Réponse d’un avocat membre bénévole de l’AIVF.
Votre dossier mérite une analyse approfondie. En effet, un accident sur passage piéton engage la responsabilité du conducteur. La loi Badinter offre une protection renforcée aux usagers vulnérables tels que les piétons, cyclistes etc. Par ailleurs, vos séquelles actuelles doivent doivent faire l’objet d’une évaluation médicale précise lors de la consolidation. Or, une offre d’indemnisation fondée sur un dossier médical incomplet reste souvent insuffisante. Il faut donc vérifier si tous les préjudices sont pris en compte, notamment les troubles cognitifs et la gêne professionnelle.
Dans ces conditions, vous pouvez contester l’offre d’indemnisation de l’assureur. S’il s’agit d’une provision, vous avez le droit de demander un complément. Vous pourrez également solliciter une expertise médicale contradictoire afin d’obtenir une évaluation plus objective. De fait, l’accompagnement par un avocat permettra de structurer la négociation et d’augmenter significativement l’indemnisation. Enfin, n’acceptez rien sans avoir une vision complète de vos séquelles.
Remarques de l'Association concernant l'offre d’indemnisation de l’assureur : comment ne pas se faire sous-évaluer ?
Pour contester une offre d'indemnisation de l'assureur, il est préférable de consulter un avocat en dommage corporel. Celui-ci est un professionnel aguerri qui saura d'abord examiner les conclusions d'expertise. Par la suite, il procèdera lui-même au chiffrage du préjudice corporel et négociera directement sur cette base, le montant d'indemnisation à la hauteur du préjudice.
⚖️💰 Offre d’indemnisation de l’assureur : faut-il accepter ou négocier ?
Après un accident corporel, l’assureur formule une offre d’indemnisation. Cependant, cette première proposition est souvent inférieure à la réparation intégrale du préjudice. En effet, elle repose sur une expertise médicale qui peut être incomplète ou contestable. Il convient donc de vérifier chaque poste de préjudice avant toute décision. Ensuite, la victime peut refuser et négocier l’offre, voire solliciter une contre-expertise. Enfin, l’acceptation de l’offre a une valeur transactionnelle définitive : elle empêche toute réclamation ultérieure, sauf exception.

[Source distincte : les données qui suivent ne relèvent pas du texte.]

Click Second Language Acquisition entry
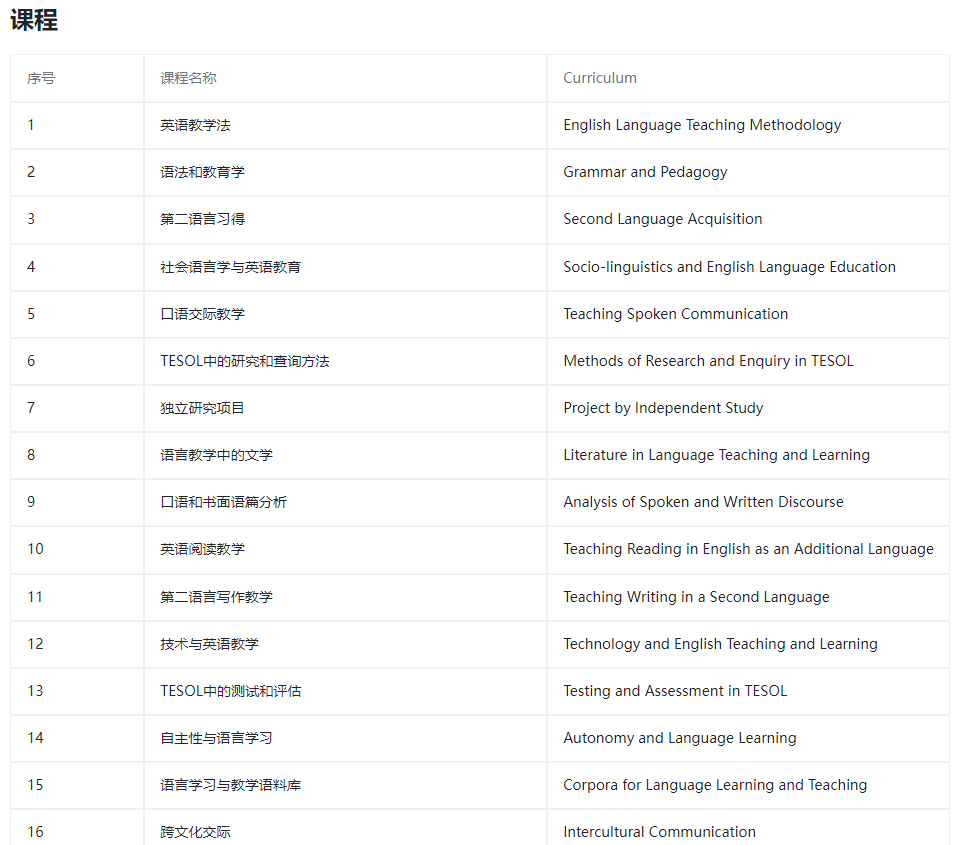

La protection juridique, aussi appelée garantie Défense-Recours, n’est pas une défense indépendante. Dans la majorité des cas, l’assureur est à la fois payeur et défenseur, ce qui crée un conflit d’intérêts défavorable à la victime.
👉 Cette garantie peut servir à financer certains frais (avocat, expertises, procédures), mais elle ne garantit pas une défense efficace. Il est essentiel de choisir soi-même des professionnels totalement indépendants.